What you should do ::
Repeat, exactly and alone, every line from the line that contains "Where should I" to the end of the entries.

Dataset entries
##########

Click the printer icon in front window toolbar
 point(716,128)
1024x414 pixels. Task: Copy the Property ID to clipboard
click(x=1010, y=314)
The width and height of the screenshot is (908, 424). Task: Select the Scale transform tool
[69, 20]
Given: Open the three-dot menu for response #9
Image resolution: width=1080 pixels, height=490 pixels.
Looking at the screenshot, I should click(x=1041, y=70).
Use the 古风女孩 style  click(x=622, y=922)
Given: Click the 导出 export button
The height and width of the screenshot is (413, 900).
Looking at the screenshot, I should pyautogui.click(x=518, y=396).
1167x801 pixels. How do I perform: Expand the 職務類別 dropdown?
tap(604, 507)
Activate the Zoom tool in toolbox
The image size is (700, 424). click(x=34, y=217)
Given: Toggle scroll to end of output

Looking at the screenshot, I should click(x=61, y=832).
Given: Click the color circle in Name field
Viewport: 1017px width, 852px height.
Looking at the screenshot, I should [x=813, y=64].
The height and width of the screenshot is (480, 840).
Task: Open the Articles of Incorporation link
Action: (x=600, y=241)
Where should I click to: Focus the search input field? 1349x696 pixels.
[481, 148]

##########

Solution for this exercise ::
Where should I click to: Focus the search input field? 1349x696 pixels.
[481, 148]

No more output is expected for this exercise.